Dan Slater has an interesting article today in the Wall Street Journal, beginning with discussion of forced sterilization for the "feeble-minded" in earlier times and then continuing:
Following the horrors of eugenics in Nazi Germany, the sterilization movement dwindled.Yet in scattered cases, state regulation of reproductive rights remains a part of the legal culture -- now amid very different circumstances. Just this month, for example, a judge in Texas ordered a woman, as a condition of her probation, to stop having children after her daughter was badly abused. The order, by Judge Charlie Baird, is difficult to enforce and possibly unconstitutional. It reflects the willingness of some judges to push the limits of punishment in ways that hark back to a time before a series of landmark Supreme Court decisions elevated individual rights.
In other areas, too, the impulse behind a law can linger, in society and in the courtroom, long after the law itself has fallen into disfavor or disuse. For a long time, the state asserted control over who could marry whom. It was only in 1967 that the Supreme Court struck down Virginia's anti-miscegenation law, giving constitutional protection to interracial marriage -- and creating a broader social assumption that marriage in general was a private matter. Three decades later, many states still resist same-sex marriage.

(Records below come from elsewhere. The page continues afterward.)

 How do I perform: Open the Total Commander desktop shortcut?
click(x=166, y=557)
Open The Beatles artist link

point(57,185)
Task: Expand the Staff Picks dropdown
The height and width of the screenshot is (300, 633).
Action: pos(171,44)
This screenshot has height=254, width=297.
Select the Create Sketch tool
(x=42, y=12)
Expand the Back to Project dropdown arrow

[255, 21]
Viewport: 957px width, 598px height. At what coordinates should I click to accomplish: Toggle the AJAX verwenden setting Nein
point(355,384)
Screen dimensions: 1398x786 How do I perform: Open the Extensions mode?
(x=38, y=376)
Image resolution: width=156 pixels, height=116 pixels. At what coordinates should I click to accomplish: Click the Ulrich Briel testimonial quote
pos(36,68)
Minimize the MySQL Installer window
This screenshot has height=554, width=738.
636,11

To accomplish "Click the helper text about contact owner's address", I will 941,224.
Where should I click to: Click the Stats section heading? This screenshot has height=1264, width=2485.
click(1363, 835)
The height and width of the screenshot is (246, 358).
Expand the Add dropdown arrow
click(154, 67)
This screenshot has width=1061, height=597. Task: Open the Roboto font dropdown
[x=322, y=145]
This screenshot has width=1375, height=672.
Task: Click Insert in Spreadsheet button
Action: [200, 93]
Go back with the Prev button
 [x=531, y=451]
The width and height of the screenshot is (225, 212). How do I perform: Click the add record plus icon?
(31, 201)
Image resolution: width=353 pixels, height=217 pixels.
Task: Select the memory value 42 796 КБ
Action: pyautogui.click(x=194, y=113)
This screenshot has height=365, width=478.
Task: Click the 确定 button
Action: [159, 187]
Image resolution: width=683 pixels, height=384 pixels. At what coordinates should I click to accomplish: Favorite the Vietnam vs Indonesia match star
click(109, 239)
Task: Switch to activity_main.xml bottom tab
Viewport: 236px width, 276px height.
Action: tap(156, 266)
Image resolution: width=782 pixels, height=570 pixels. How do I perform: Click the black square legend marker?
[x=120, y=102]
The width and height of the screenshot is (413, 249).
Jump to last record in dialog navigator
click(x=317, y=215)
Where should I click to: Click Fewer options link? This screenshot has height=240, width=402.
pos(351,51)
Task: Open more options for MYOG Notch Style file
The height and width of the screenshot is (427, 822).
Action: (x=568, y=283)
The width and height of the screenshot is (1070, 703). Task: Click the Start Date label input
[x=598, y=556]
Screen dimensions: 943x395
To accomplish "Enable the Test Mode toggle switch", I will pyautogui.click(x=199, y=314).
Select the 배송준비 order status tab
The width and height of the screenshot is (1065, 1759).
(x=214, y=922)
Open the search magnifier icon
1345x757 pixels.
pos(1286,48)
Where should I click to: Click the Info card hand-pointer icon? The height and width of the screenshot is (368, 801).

Similarly, the rationale behind forced sterilization is making its way back into the courts in the form of no-pregnancy orders, in small numbers and often overturned on appeal. In 1999, after finding a mentally retarded woman guilty of neglecting a dependent, in connection with the death of her infant son, a state court in Indiana ordered her not to become pregnant as a condition of her eight-year probation. A state appeals court struck down the no-pregnancy condition, ruling that it violated the woman's "privacy right of procreation" and that the goal of preventing injury to a child could be served by less-restrictive means.